Perguntas frequentes
O CFOP 6.551 sempre exige DIFAL?
Não. A incidência depende da condição do destinatário, da operação e das legislações envolvidas.
Qual a diferença entre 6.551 e 6.552?
O 6.551 representa venda para outro titular. O 6.552 representa transferência entre estabelecimentos da mesma empresa.
É necessário ajustar o CIAP?
Pode ser necessário quando ainda existirem parcelas de crédito vinculadas ao bem.
Há ganho de capital?
Pode haver ganho ou perda, conforme a diferença entre valor de venda e valor contábil líquido.

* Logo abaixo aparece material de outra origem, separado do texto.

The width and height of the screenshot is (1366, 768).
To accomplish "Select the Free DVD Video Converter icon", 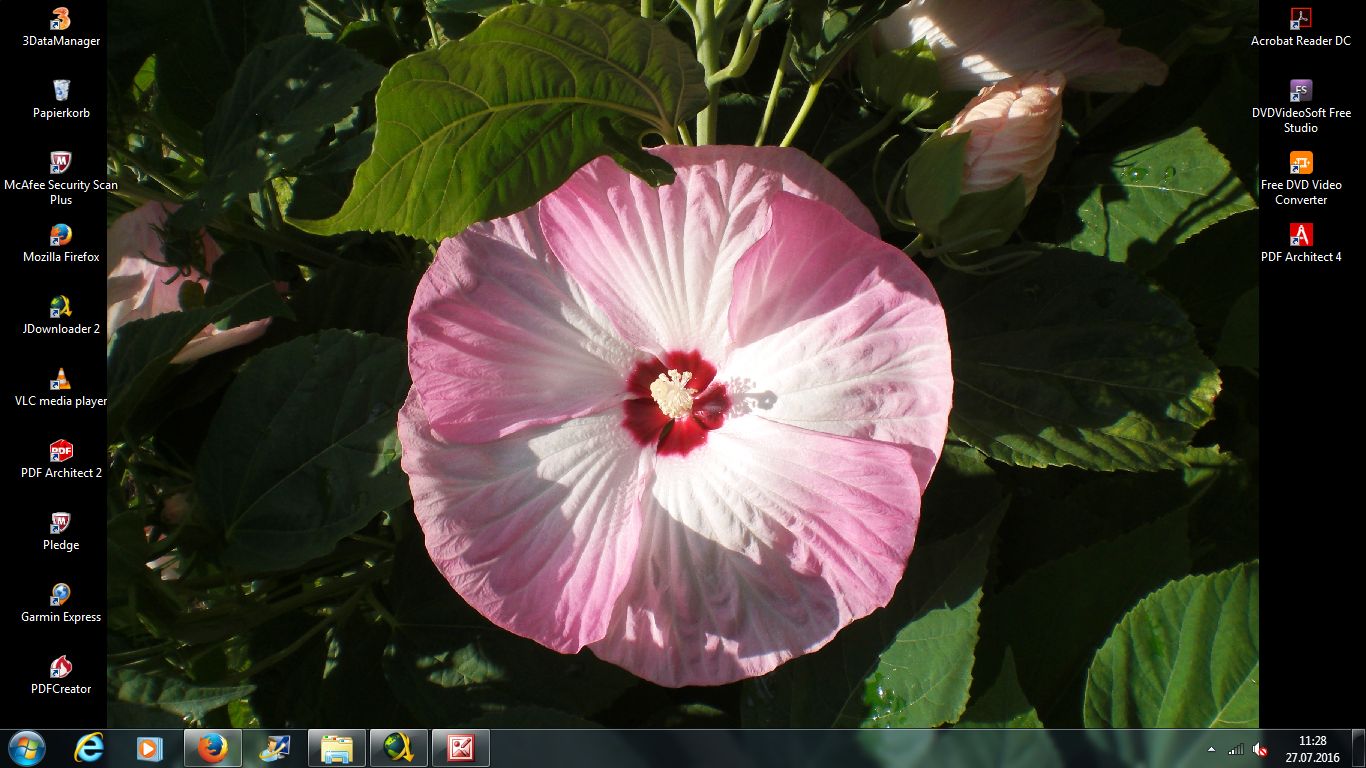I will click(1300, 163).
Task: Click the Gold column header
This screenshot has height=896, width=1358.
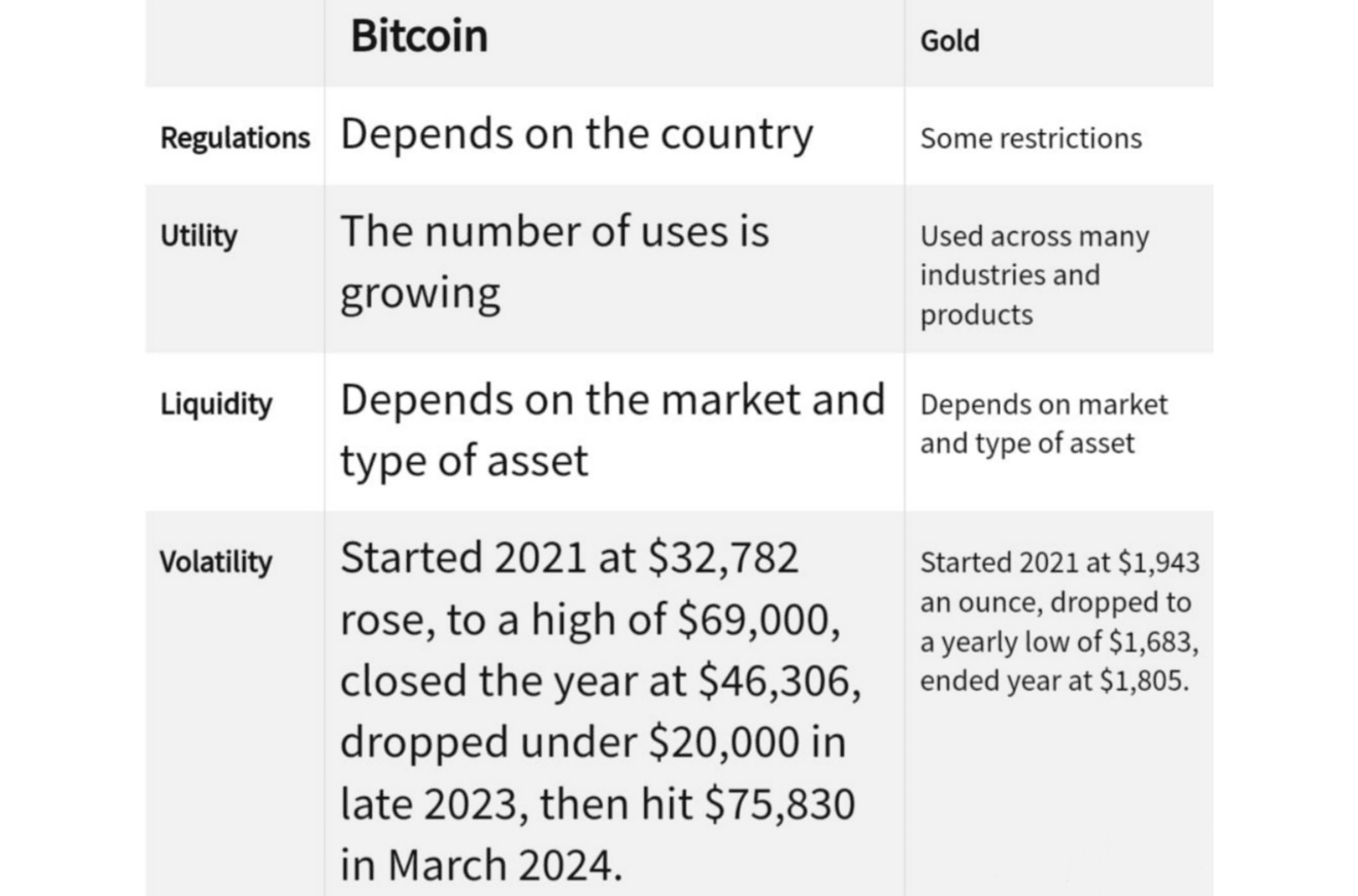Action: click(950, 41)
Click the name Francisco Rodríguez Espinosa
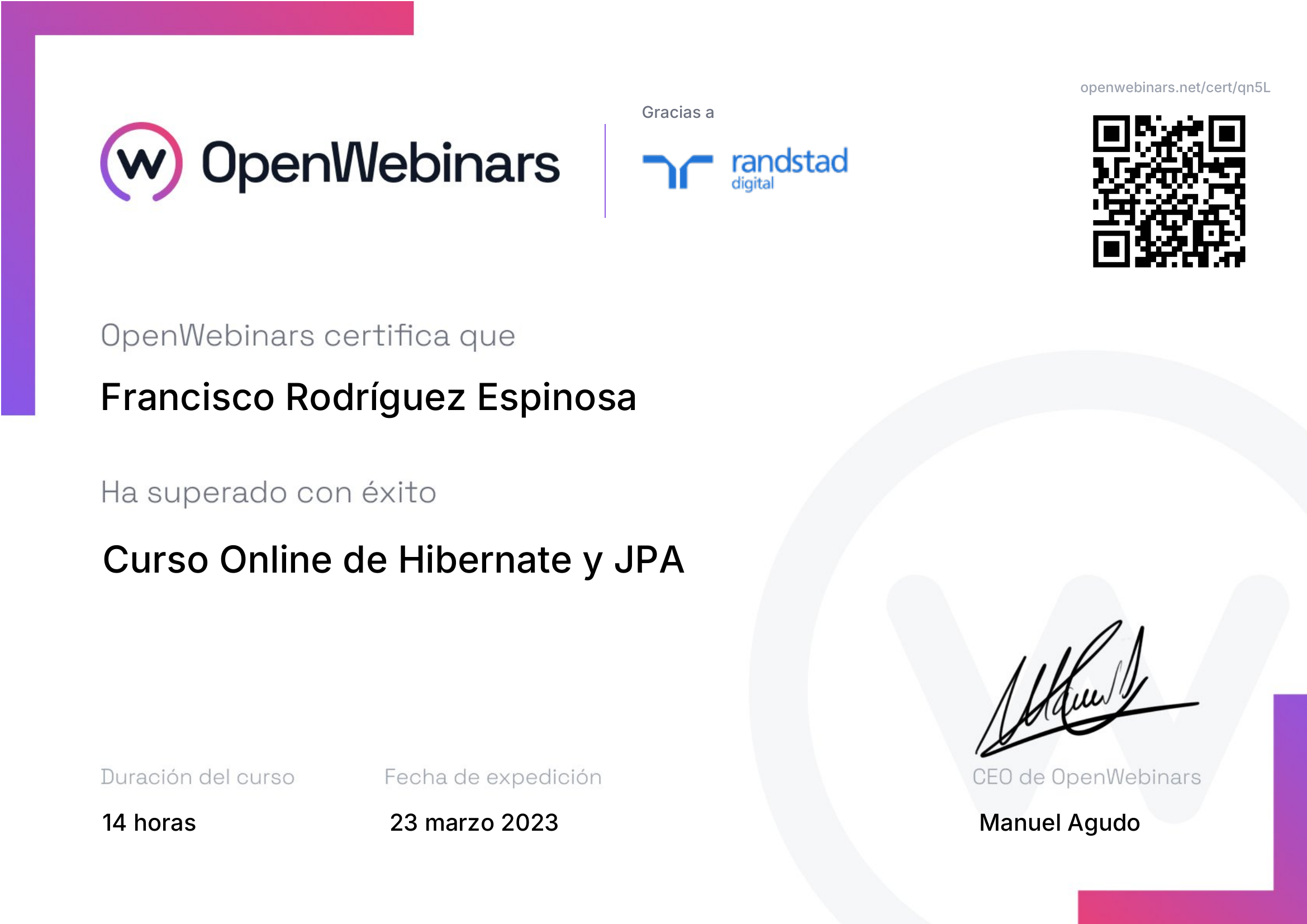The width and height of the screenshot is (1307, 924). 369,397
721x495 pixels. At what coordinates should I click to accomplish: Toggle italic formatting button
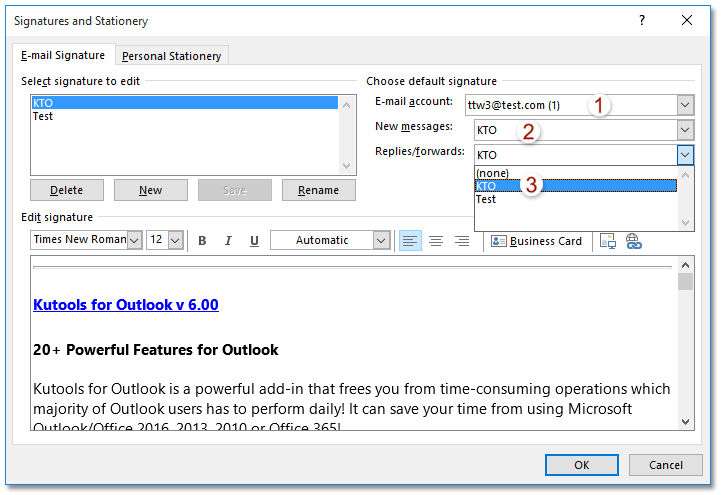228,241

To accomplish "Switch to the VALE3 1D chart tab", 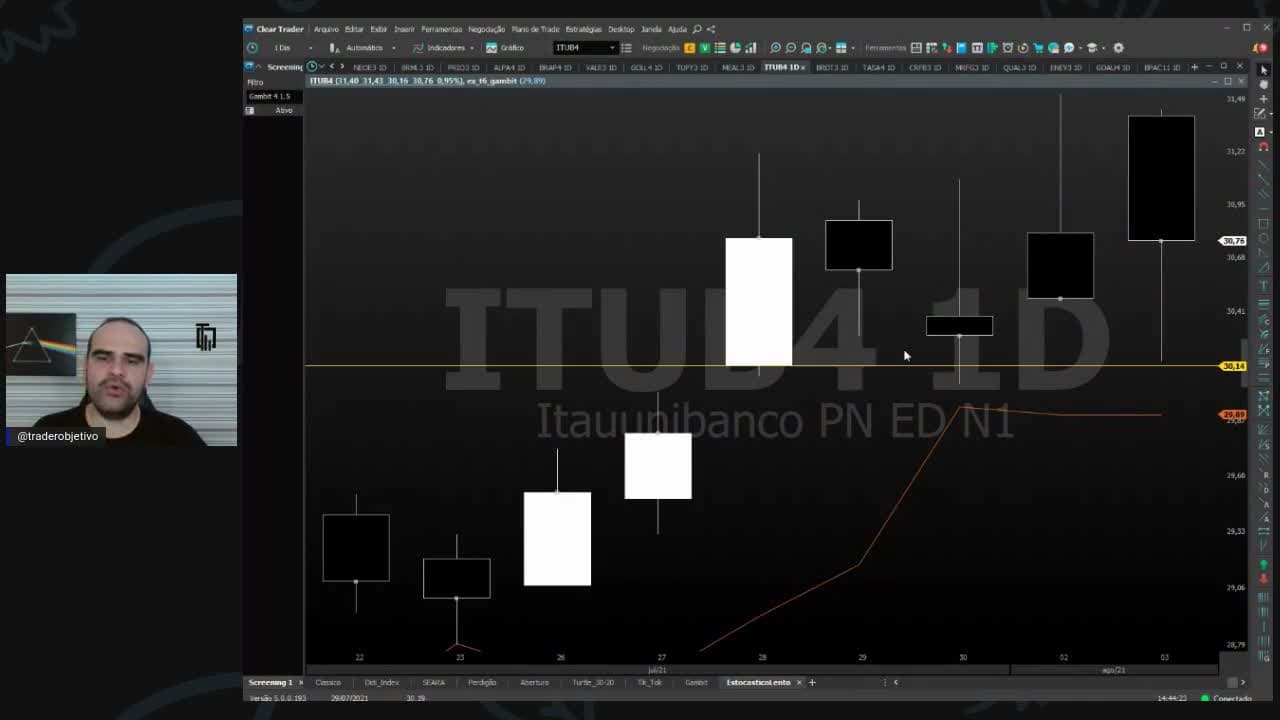I will [603, 67].
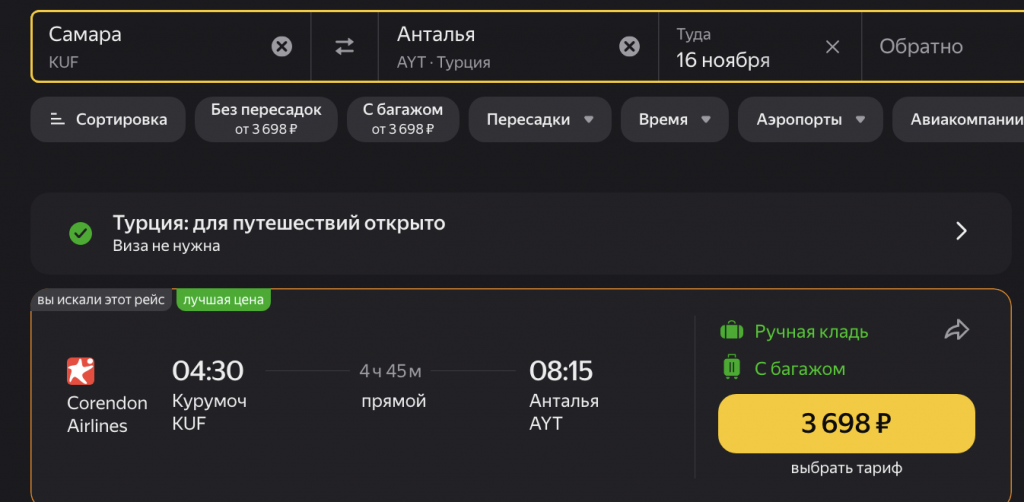Toggle the С багажом filter
This screenshot has height=502, width=1024.
(x=402, y=119)
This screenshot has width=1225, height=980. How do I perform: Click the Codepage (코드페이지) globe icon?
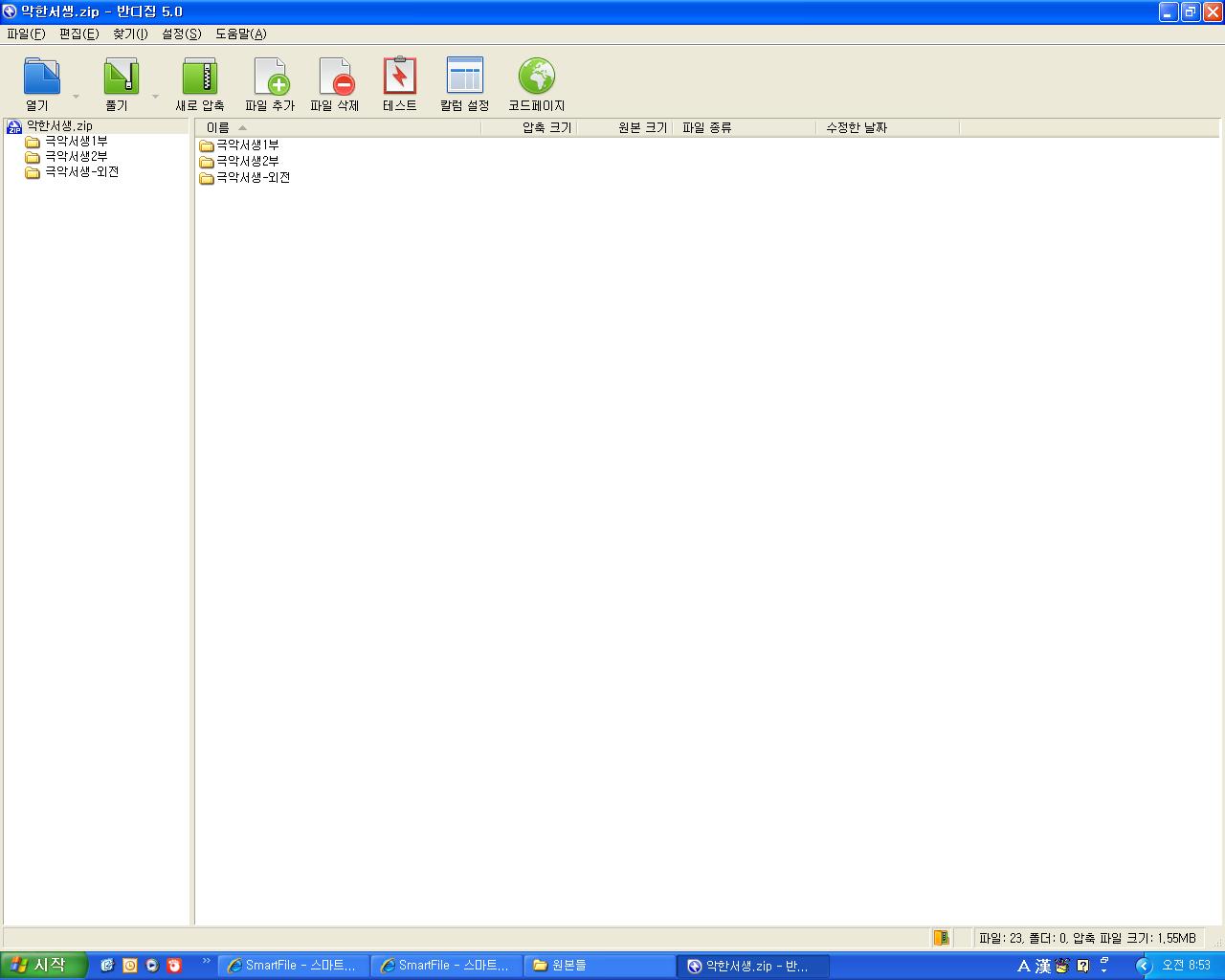[537, 77]
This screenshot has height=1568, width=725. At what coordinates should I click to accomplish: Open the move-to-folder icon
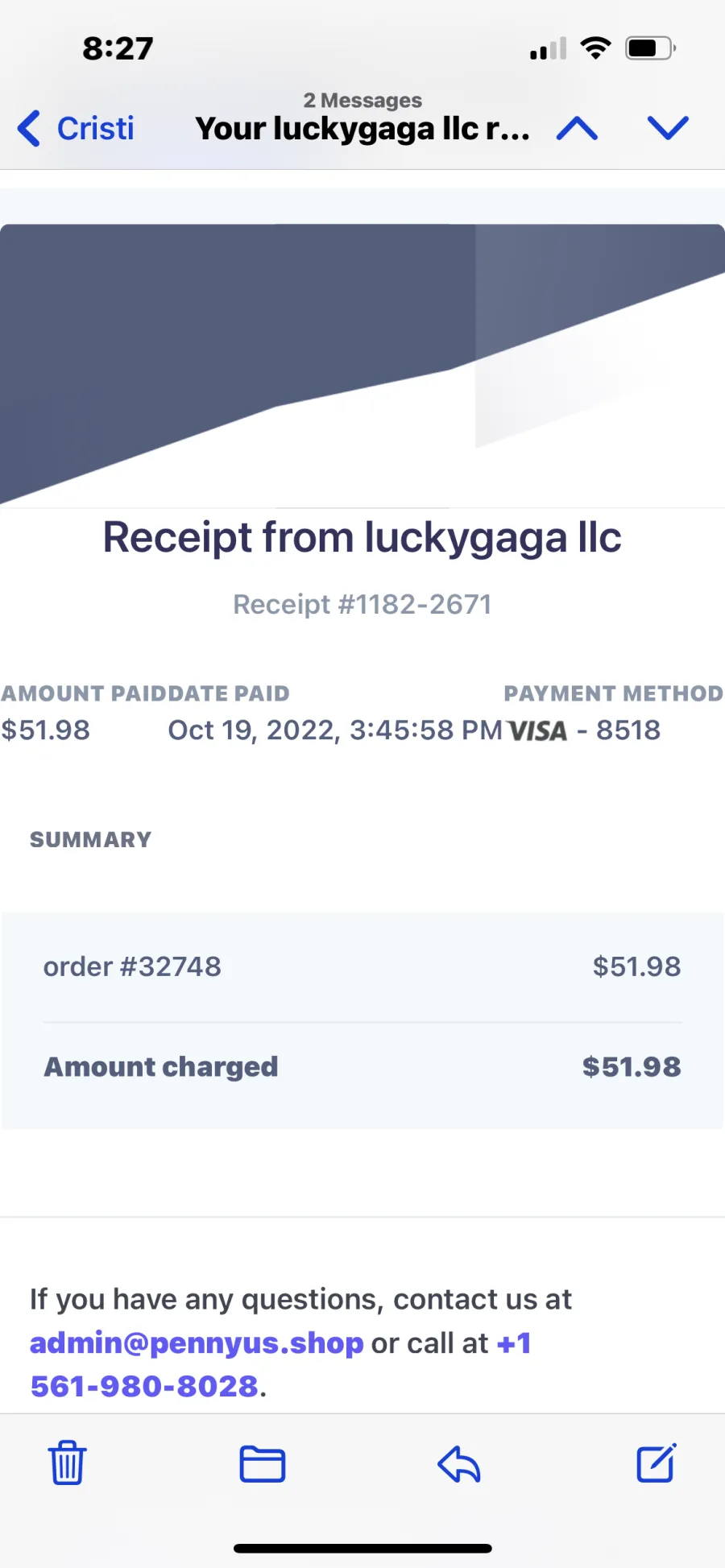click(x=263, y=1464)
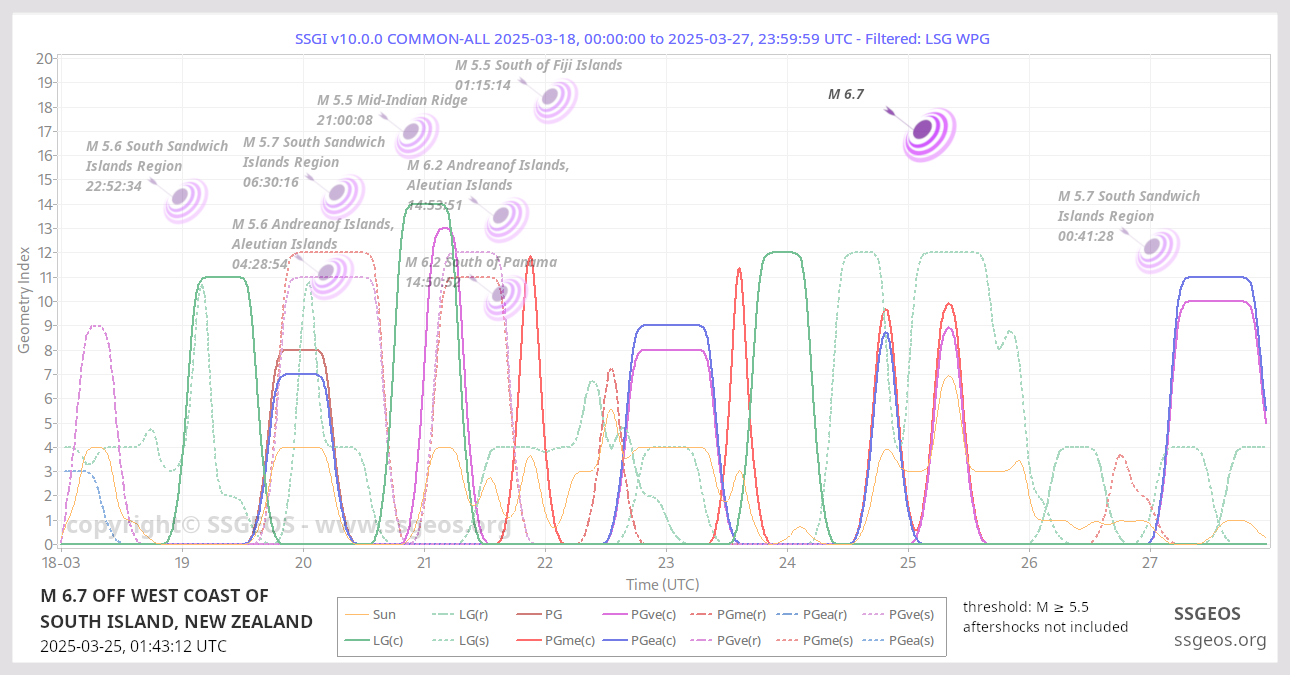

Fontes oficiais para consulta
- Tabela CFOP vigente do CONFAZ;
- Lei Complementar nº 87/1996;
- RICMS/SP e RICMS da UF de destino;
- Portal Nacional da NF-e;
- Guia Prático da EFD ICMS/IPI;
- EFD-Contribuições;
- legislação federal do IRPJ e da CSLL.
Conclusão
O CFOP 6.551 deve ser usado na venda interestadual de bem efetivamente registrado no ativo imobilizado. A correta emissão exige validação do ICMS, do DIFAL, do CST/CSOSN, do CIAP, da baixa patrimonial e dos efeitos federais.